Exercise inputs:
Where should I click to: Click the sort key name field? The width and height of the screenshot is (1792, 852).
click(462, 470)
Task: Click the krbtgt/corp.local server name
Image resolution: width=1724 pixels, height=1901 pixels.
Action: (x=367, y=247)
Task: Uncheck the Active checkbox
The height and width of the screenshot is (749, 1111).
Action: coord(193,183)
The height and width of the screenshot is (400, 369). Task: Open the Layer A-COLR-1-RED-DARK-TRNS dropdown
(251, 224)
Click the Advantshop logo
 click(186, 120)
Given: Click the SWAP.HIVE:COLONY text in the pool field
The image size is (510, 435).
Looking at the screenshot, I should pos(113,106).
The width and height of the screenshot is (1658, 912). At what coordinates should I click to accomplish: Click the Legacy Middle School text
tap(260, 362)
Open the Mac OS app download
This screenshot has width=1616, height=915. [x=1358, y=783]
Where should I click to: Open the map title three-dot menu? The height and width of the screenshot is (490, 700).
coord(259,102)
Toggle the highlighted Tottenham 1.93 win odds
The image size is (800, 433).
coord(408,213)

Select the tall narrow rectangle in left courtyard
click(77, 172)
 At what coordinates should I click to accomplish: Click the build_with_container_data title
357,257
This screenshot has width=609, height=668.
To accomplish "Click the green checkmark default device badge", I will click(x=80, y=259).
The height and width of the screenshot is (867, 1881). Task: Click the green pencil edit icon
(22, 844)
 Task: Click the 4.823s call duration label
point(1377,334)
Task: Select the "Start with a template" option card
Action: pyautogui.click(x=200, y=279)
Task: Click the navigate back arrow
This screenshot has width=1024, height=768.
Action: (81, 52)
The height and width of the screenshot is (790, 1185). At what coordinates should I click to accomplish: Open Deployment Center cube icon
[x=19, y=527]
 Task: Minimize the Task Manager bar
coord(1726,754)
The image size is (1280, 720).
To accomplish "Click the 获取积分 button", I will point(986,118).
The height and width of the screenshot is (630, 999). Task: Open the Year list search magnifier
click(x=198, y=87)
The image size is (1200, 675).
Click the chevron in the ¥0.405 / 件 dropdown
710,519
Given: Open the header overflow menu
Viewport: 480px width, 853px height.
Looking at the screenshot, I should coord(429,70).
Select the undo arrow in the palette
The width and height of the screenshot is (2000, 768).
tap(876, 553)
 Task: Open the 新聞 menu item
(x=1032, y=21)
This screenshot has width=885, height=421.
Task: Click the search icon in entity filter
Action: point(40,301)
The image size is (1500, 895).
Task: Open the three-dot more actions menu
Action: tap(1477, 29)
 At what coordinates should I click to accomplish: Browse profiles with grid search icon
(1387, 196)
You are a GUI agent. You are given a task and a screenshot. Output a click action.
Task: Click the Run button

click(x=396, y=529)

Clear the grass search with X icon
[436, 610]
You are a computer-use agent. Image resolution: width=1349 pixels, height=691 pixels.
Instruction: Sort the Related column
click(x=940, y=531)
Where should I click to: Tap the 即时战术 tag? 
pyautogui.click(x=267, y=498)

Task description: Report only the number of lines that hold the string "agent" in this listing.

Exercise output: 2